>> begin EXERCISE MATERIAL

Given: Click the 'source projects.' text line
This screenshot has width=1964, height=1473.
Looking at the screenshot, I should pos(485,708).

>> end EXERCISE MATERIAL
>> begin EXERCISE MATERIAL

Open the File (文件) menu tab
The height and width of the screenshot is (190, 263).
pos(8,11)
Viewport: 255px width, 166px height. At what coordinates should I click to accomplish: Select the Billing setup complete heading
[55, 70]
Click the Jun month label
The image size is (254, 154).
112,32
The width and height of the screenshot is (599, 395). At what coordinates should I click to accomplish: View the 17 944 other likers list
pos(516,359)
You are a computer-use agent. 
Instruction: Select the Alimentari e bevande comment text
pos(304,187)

>> end EXERCISE MATERIAL

Lay out the stretch of the listing from the line that contains "Click the Jun month label" through the line that contains "pos(304,187)" as a Markdown table with a Row column for the row number and a Listing line column for the line itself, leaving out any blank lines.

▸ RESULT OF THIS TASK
| Row | Listing line |
|---|---|
| 1 | Click the Jun month label |
| 2 | The image size is (254, 154). |
| 3 | 112,32 |
| 4 | The width and height of the screenshot is (599, 395). At what coordinates should I click to accomplish: View the 17 944 other likers list |
| 5 | pos(516,359) |
| 6 | You are a computer-use agent.  |
| 7 | Instruction: Select the Alimentari e bevande comment text |
| 8 | pos(304,187) |